Multiple imputation for model checking

Posted on April 8, 2008 12:33 AM by Andrew

Greg Ward writes,

I have a question regarding a statement in your publication, “Multiple Imputation for Model Checking…” In the introduction, section 1.1, you mention: “Even if there is a full model for the observation process (and, hence, it is not a problem to simulate replications of the observed data)…”.

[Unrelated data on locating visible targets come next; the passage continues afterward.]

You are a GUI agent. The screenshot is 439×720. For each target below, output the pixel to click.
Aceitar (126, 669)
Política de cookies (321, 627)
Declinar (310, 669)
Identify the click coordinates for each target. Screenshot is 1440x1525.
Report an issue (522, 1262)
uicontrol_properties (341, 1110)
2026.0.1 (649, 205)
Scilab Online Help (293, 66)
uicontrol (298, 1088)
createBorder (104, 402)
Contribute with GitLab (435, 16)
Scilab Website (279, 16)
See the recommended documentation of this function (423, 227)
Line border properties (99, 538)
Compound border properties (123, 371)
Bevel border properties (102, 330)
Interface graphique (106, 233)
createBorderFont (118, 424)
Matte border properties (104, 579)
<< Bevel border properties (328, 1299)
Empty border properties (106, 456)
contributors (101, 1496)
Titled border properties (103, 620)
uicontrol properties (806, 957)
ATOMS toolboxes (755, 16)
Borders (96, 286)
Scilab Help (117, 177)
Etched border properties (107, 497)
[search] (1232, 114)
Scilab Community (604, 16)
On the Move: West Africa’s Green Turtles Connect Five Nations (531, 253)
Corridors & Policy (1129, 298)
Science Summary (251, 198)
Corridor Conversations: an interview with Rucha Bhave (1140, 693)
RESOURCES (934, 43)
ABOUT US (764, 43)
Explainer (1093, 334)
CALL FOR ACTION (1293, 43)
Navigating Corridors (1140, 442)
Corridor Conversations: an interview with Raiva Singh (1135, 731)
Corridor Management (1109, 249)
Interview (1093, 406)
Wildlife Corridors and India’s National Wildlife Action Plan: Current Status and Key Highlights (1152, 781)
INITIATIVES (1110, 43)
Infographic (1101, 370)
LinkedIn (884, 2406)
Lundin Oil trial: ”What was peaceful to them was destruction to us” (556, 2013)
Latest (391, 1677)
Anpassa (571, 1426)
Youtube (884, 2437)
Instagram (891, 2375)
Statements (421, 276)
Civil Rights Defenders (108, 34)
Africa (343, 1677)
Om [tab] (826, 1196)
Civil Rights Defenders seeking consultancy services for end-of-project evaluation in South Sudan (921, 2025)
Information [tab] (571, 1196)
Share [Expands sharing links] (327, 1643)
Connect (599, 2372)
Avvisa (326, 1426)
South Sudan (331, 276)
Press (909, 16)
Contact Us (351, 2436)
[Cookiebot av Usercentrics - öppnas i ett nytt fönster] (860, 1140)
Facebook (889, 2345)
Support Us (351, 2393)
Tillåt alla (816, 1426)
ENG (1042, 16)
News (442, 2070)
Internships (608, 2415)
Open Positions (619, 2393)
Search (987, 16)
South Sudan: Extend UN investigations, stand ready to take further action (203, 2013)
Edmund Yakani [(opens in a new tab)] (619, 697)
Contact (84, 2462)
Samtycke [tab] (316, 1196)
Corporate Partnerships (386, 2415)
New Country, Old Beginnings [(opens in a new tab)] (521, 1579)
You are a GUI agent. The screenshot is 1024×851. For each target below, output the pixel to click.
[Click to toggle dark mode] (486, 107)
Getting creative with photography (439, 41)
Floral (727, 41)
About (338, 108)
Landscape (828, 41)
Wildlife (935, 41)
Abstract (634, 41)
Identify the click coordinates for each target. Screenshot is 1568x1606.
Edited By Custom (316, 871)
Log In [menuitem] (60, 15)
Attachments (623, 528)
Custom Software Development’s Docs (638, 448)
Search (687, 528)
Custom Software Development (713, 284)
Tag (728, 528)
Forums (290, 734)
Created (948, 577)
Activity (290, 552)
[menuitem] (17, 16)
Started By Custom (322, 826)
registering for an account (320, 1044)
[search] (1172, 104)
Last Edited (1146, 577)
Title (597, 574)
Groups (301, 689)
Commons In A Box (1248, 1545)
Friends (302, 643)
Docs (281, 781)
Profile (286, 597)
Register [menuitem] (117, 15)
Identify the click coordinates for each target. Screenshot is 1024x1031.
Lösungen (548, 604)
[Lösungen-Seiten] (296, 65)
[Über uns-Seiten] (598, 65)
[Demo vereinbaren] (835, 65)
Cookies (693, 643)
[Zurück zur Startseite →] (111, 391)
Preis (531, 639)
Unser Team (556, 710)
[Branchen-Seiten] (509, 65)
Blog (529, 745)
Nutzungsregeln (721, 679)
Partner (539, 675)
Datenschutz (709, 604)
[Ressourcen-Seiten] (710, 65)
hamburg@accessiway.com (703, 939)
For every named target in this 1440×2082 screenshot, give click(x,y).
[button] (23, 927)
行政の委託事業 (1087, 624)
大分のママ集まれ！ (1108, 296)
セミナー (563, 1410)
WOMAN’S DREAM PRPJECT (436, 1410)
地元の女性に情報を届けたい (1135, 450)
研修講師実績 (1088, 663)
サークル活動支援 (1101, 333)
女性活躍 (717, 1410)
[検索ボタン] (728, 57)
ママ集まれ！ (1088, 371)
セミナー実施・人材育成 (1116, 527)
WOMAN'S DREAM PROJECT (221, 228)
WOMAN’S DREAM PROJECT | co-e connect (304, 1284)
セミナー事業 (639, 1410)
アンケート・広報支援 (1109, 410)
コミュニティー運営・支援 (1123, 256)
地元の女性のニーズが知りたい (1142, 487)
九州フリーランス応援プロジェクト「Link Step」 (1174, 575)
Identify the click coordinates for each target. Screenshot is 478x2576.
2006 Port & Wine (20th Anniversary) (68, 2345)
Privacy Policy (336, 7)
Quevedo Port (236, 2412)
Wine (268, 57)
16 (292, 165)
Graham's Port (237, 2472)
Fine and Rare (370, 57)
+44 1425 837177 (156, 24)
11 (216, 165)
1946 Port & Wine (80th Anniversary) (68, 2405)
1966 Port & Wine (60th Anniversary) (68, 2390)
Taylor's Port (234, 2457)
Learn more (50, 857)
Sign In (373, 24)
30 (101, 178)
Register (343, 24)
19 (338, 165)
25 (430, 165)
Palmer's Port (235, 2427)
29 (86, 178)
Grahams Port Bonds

I was wondering if you could offer a reference for, or any guidance on, the part in parenthesis. I have an issue (that I am unsure how to solve) involving data that is grouped, by rounding error, to the nearest cm. The grouped data exhibits a log-normal distribution. I would like to transform the data to normaility for use in a regression; however, the binning (coarsening?) will not permit this. Because I have the mean and variance, I was thinking, perhaps I could simulate the distribution and use that data as a transformable, continuous distribution)? Your statement, to me,seemed to agree with this thought… Am I correct?

My reply: You can model the underlying values and then integrate this to have a rounded-data likelihood–I think we have an example in a homework exercise of chapter 3 of Bayesian Data Analysis, also we have a similar censored-data example in chapter 18 of ARM. Having fit the model, you can then check it by comparing observed to replicated data, as discussed in the paper you mention above.